General characteristics
- Type: Oxfordshire: Troopship; Fairstar: Passenger liner, cruise ship;
- Tonnage: Oxfordshire: 20,586 GRT; Fairstar: 21,619 GRT;
- Length: 187.76 m (616 ft 0 in)
- Beam: 23.86 m (78 ft 3 in)
- Draught: 8.41 m (27 ft 7 in)
- Decks: 10
- Propulsion: 4 × Pametrada steam turbines manufactured by the shipbuilder, double reduction gears to twin screws, 18,000 shp (13,423 kW)
- Speed: 17 knots (31 km/h; 20 mph)
- Boats & landing craft carried: 16
- Capacity: Oxfordshire: 1,500; Fairstar: 1,868;
- Troops: Oxfordshire: 1,000
- Crew: Oxfordshire: 409; Fairstar: 460;

= TSS Fairstar =

Australian cruise ship (1955–1997)

TSS (Turbine Steam Ship) Fairstar (Fairstar, the Fun Ship) was an Australian-based cruise ship operating out of Sydney for 22 years. Originally completed in 1957 as the British troopship Oxfordshire, it was converted to become the Fairstar in 1964 for immigrant voyages and from December 1974 was permanently engaged in cruising.

==Background==
In the early 1950s, the British War Office still regularly required the transportation of troops to and from garrisons in many parts of the Empire. The Ministry of Transport had contracts with several shipping lines to transport the officers, troops and their families. One particular shipping company, The Bibby Line, had a long history of transporting troops; in fact from as early as 1854 during the Crimean War. In 1953, Bibby Line was made an attractive offer by the British Government to build a new vessel for troop transport. A simultaneous arrangement was made with the British-India Steam Navigation Company for an almost identical vessel, which would become Nevasa. These new ships would become the largest and last British vessels built solely for trooping. It was intended that the pair would take up twenty-year charters from the British Government, to secure their employment. Consequently, Bibby Line sold the original 1912 Oxfordshire and plans for the new ship proceeded with the ship to be built at the Fairfield Shipbuilding and Engineering Company of Glasgow. The keel of the new vessel (designated as 'Ship No. 755') was laid down with 8,396 tons (8 531 t) of steel assigned for the construction. On 15 December 1955 the Oxfordshire was launched by Lady Dorothea Head, wife of the Minister for War, Lord Head. Fitting out of the ship took over a year, with her sea trials commencing on 29 January 1957.

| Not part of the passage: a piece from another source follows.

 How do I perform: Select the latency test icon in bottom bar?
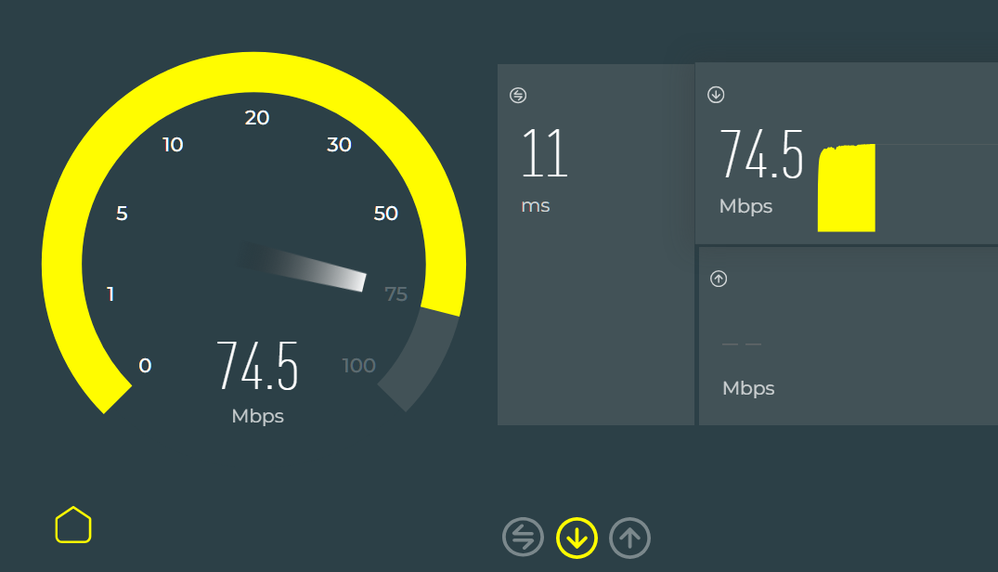[x=522, y=538]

The Oxfordshire was officially handed over to the Bibby Line on 14 February 1957 when she steamed towards Liverpool to commence her trooping role. On 28 February 1957 Oxfordshire left Liverpool on her maiden voyage bound for Hong Kong via Cape Town. The vessel had the capacity to carry 1000 troops, 500 passengers (usually the families of the troops) and 409 crew members. Oxfordshire made an average of four trips per year between Britain and the Far East, calling en route at Ceylon, Aden, Port Said and Suez in Egypt. However, by the early 1960s the use of aircraft to fulfil transport requirements and the declining number of overseas British garrisons meant that trooping by sea was soon to be redundant. In 1962 the British Government finally decided to rely entirely on air trooping, so the long-term charters of Oxfordshire and near sister-ship Nevasa were terminated and the vessels withdrawn from service. The last active troopship Oxfordshire followed Nevasa (despatched in October 1962), to lay up in the safe haven of Cornwall's River Fal in December of that year.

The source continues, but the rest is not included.